Dunkle Schicksalsgewalten – Karl Schmoll von Eisenwerth - Nibelungenzyklus
Dunkle Schicksalsgewalten – Karl Schmoll von Eisenwerth - Nibelungenzyklus
Header zur Sonderausstellung "Dunkle Schicksalsgewalten – Karl Schmoll von Eisenwerth - Nibelungenzyklus" vom 11.7.-29.9.2024 im Museum Andreasstift in Worms

Dunkle Schicksalsgewalten

Karl Schmoll von Eisenwerth – Nibelungenzyklus

Sonderausstellung 11. Juli bis 29. September 2024

Düster kauernd, verbissen ringend, brutal ermordet. So zeigen sich die Figuren der Nibelungensage aus dem Gemäldezyklus von Karl Schmoll von Eisenwerth (1879–1948), den er für den Festsaal im Wormser Cornelianum zwischen 1913 und 1915 schuf. Seine Version der Ereignisse um Siegfried, Kriemhild und Hagen zeigt die Figuren als monumentale, aber nicht wirklich strahlend heroische Figuren, getrieben von starken Gefühlen und verstrickt in einen ausweglosen Kreislauf von Rache und Gewalt.

 

„Dieser Zyklus ist die umfangreichste und gewichtigste Aufgabe, die mir in meiner Schaffenszeit zuteil geworden ist, und sie verbindet mich mit Ihrer schönen altehrwürdigen Stadt“, sagte der Künstler noch Jahrzehnte später bei einem Vortrag in eben jenem Saal, dem er durch seine geduckten Gestalten seine Prägung gegeben hatte.
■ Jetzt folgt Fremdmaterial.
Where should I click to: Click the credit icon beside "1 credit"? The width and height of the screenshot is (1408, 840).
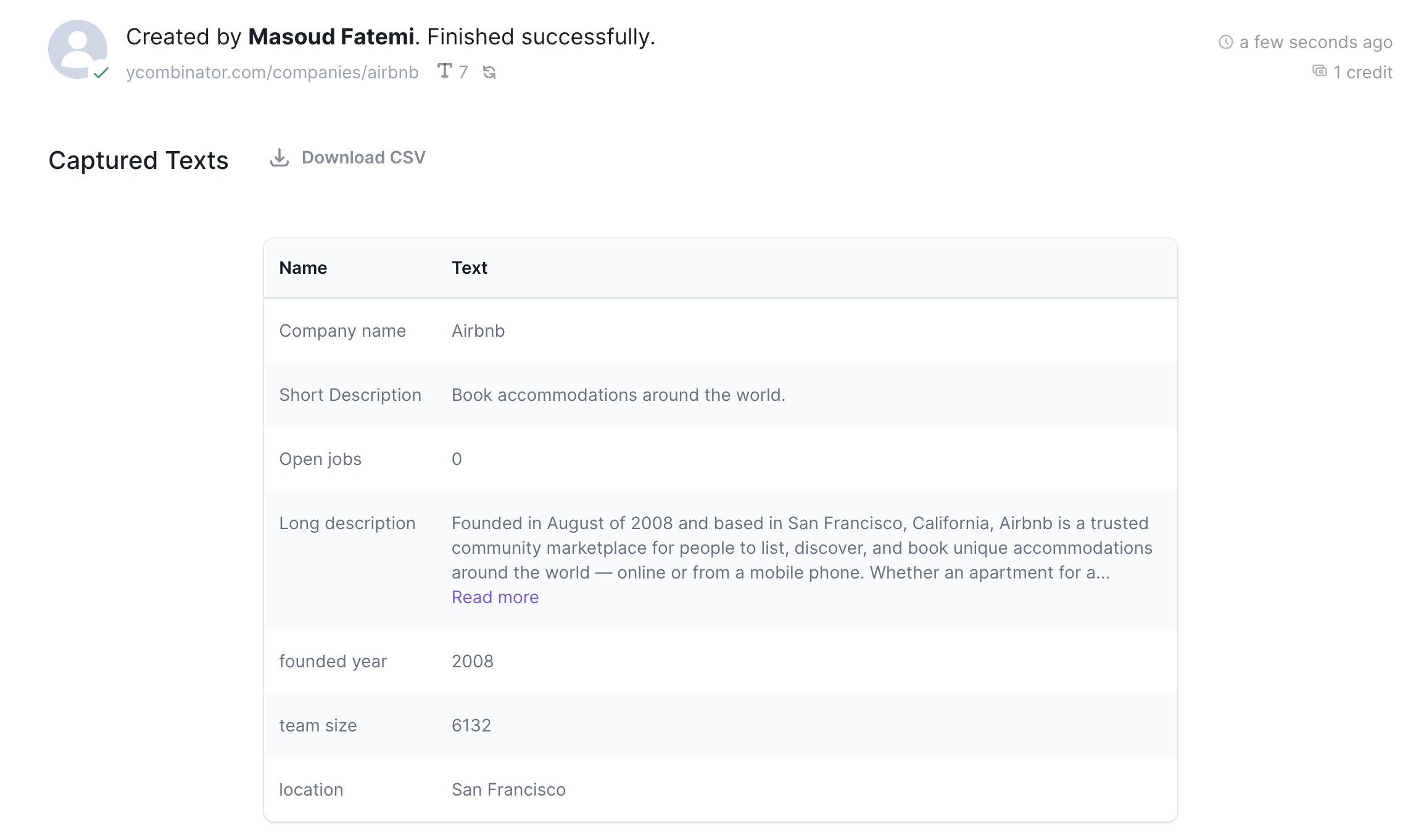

In Österreich geboren, hatte er durch seine Jugend in der Jugendstilstadt Darmstadt entscheidende Prägungen erfahren, die seine frühe Kunst beeinflussten. 

 

Mit den Gemälden zur tragischen Geschichte des Wormser Königshofes verließ er radikal den für ihn bis dahin typischen lyrischen und zarten Stil seiner Gemälde und Druckgrafiken und verlieh dem übermenschlichen, bisweilen fast sakralen Charakter der Sagenfiguren Ausdruck. Vielleicht war es die Vorausahnung des Ersten Weltkrieges, vielleicht der Blick in das Seelenleben der tragischen Gestalten, die seine für die Zeit ungewöhnlich leidensvolle und bedrückende Darstellung der Nibelungen prägten. Durch ihre Gestaltung, die sich bewusst nicht an einer bestimmten Zeitstufe orientiert und so die vielen Jahrhunderte zwischen dem Ursprung des Stoffes und der Welt des unbekannten Lieddichters überbrückt, bekommen die Bilder eine Aussagekraft, die ihre Themen von Stolz, Treue und Rache losgelöst von einem konkreten Zeitrahmen relevant macht.

Die Nibelungen – gleich zweimal durch Krieg vernichtet
So wie die Nibelungen in der Sage durch Krieg und Zwietracht vernichtet wurden, so machte der Zweite Weltkrieg auch ihre Darstellungen zunichte: Bei einem Bombentreffer wurden die Bilder im Cornelianum zerstört, das Gebäude später abgerissen. Neben farbigen Fotografien überlebten nur die Vorzeichnungen in Originalgröße.
Dank einer Leihgabe des Instituts Mathildenhöhe in Darmstadt sind diese in Worms zu sehen.